A mountain in New Zealand is recognized as a human being.

Việt NamViệt Nam11/02/2025


Mount Taranaki – now known as Taranaki Maunga by its Māori name – is the latest natural feature to be recognised as an individual in New Zealand.

The pristine snow-capped volcano Mount Taranaki is the second highest mountain on New Zealand's North Island at 2,518 metres and is a popular tourist, hiking and skiing destination.

The legal recognition acknowledges that the indigenous Māori mountain in the Taranaki region was taken over after New Zealand was colonised. It also allows for an agreement by the government to compensate the indigenous people for any harm done to the land since then.

The Act passed on 30 January grants Mount Taranaki Maunga all the rights, powers, duties, responsibilities and obligations of a person. Its personhood includes Taranaki together with the peaks and surrounding lands, “in conjunction with all their physical and metaphysical elements”.

Why is Mount Taranaki so special?

“The mountain has long been a revered ancestor, a source of physical, cultural and spiritual nourishment and a final resting place,” Paul Goldsmith, the lawmaker responsible for settlements between the government and Māori tribes, told parliament on January 30.

However, the colonial forces that invaded New Zealand in the 18th and 19th centuries abandoned the name Taranaki first and then appropriated the mountain. In 1770, the British explorer James Cook spotted the peak from his ship and named it Mount Egmont.

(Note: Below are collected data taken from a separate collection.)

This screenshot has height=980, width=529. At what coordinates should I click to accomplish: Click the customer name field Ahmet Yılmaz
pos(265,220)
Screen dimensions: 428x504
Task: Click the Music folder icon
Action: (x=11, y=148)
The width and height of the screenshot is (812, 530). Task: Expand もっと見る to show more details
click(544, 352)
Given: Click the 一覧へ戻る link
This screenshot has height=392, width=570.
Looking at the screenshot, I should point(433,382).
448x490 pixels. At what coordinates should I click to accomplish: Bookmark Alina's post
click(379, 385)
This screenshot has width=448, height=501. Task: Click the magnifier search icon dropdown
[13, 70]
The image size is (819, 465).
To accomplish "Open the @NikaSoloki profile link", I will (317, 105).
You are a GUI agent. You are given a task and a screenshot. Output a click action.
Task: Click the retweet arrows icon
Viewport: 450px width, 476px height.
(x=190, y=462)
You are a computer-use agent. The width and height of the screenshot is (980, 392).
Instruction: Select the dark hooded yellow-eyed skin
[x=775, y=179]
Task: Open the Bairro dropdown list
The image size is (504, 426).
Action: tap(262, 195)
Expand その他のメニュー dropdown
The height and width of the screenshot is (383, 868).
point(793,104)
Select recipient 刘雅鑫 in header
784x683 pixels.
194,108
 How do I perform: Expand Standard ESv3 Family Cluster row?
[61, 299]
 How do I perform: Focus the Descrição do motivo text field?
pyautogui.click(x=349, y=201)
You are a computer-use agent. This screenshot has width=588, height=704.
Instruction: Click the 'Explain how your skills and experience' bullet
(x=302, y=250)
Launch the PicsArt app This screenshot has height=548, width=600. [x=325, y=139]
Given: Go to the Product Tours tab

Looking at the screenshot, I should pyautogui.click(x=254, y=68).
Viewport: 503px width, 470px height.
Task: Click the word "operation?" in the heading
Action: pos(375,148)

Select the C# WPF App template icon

In 1840, Māori tribes and representatives of the British Crown signed the Treaty of Waitangi—the founding document of New Zealand—in which the Crown promised that Māori would retain rights to their lands and resources. But the Māori and English versions of the treaty differed, and the British Crown promptly violated both.

In 1865, a large area of ​​Taranaki land, including the mountain, was confiscated as punishment for Māori rebellion against the British Crown. Over the next century, hunting and sporting groups had a say in the management of the mountain, but Māori did not.

A Māori protest movement in the 1970s and 1980s led to increased recognition of Māori language, culture and rights in New Zealand law.

How will the mountain use its rights?

The mountain’s legal rights are intended to maintain its health and well-being. They will be used to prevent forced sales, restore its traditional uses, and allow conservation work to protect the native wildlife that thrives there. Public access rights will remain.

New Zealand became the first country in the world to recognise natural objects as people when a law was passed in 2014 giving personhood to Te Urewera, a vast indigenous forest on the North Island. Government ownership ended and the Tūhoe people became its guardians.